With 146 fewer new companies formed in the fourth quarter of 2020, new incorporations fell slightly when compared to Q3 2020, which saw a 32 percent spike after three straight falling quarters.

Other numbers

On other fronts, there was some positive news, with the total number of limited partnerships, which were established under legislation passed
in 2017 as a simpler and more flexible alternative to the territory’s traditional company offerings, continuing to rise steadily.

In Q3, they cracked the 1,000 mark for the first time, and Q4 added 73 more to the total. That represented a 37 percent increase over the same quarter in 2019, which saw 53, and a similar jump from Q3 2020, which saw 55.

Trademarks, however, continued to lag compared to 2019. With 272 total applications for the year, 2020 trademark filings slightly outperformed 2018, when 225 applications were filed, but couldn’t match 2019, which saw 314 filings.

Total number

Total active companies also hit at least a 14-year low in 2020. Having lost 14,085 active companies between Q3 and Q4 of 2020, the territory finished out the year with just 366,364  total active companies.

Total active companies are also on a longer-term downward trend. In 2019 the numbers hit the previous low of 387,344 after peaking at 481,002 in 2011.

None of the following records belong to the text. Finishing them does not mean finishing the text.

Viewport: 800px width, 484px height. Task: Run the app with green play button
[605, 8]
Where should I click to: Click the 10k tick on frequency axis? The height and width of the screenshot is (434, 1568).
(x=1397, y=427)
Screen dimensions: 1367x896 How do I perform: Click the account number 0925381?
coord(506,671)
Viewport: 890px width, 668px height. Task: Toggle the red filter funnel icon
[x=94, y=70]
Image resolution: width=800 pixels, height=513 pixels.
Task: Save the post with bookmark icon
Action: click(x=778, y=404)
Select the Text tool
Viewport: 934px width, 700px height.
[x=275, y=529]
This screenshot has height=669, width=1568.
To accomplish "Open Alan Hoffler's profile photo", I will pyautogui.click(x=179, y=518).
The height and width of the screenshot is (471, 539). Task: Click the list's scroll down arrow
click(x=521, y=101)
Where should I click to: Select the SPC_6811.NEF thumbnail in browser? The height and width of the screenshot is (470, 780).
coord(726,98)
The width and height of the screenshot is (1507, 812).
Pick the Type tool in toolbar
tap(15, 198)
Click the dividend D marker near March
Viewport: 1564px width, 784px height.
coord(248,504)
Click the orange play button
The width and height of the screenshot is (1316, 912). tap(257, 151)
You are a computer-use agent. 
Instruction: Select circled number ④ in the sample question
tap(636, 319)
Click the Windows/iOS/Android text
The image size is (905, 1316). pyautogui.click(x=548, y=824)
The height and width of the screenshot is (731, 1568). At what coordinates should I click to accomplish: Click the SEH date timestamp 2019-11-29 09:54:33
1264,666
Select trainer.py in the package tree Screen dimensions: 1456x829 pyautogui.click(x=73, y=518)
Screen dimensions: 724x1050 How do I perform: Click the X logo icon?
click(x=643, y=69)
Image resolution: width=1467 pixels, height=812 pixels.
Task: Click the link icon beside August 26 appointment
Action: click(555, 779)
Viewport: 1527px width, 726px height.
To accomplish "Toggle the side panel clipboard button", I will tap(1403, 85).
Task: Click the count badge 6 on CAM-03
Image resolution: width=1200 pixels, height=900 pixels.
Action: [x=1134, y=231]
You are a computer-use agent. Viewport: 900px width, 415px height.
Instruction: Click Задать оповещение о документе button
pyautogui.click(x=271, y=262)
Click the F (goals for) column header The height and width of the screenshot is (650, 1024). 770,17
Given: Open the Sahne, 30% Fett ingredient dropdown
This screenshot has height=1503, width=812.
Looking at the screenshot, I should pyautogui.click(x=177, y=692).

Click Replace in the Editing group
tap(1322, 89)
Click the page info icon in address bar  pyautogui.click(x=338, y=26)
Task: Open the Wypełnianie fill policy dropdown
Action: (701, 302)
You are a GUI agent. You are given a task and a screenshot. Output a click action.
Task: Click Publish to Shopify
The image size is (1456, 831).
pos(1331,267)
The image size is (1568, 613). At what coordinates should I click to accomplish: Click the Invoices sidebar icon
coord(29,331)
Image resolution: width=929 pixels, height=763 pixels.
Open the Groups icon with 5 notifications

Furthermore, government revenue from the sector fell to just $190 million for 2020 despite a steep fee hike three years ago that boosted 2018 revenue to an all-time high of nearly $232 million, according to numbers announced in March by Premier Andrew Fahie.

From nearly $160 million in 2007, the revenue rose steadily to almost $185 million in 2013 before trending downward for the next three years to about $170 million in 2016.

Following a $5 million bump the next year, incorporation fees were raised, and industry fees contributed an all-time record of nearly $231 million to government in 2018.

Since then, the revenue has dropped, falling to about $205 million in 2019 and less than $190 million last year. It also made up a smaller percentage of the territory’s overall revenue last year, at less than 53 percent.

However, Mr. Fahie said, thankfully for a territory still struggling through a tourism slump related to the Covid-19 pandemic, 2021 so far has seen only a “modest” decrease in financial services revenue.

From Jan. 1 to March 31, 2020, he said, audited government revenue from financial services was $31,144,292, and for the same period this year it was $31,001,151 — a $143,141 difference. Adding in the time period from April 1 to April 21, the total 2021 revenue was $41,628,819, he said.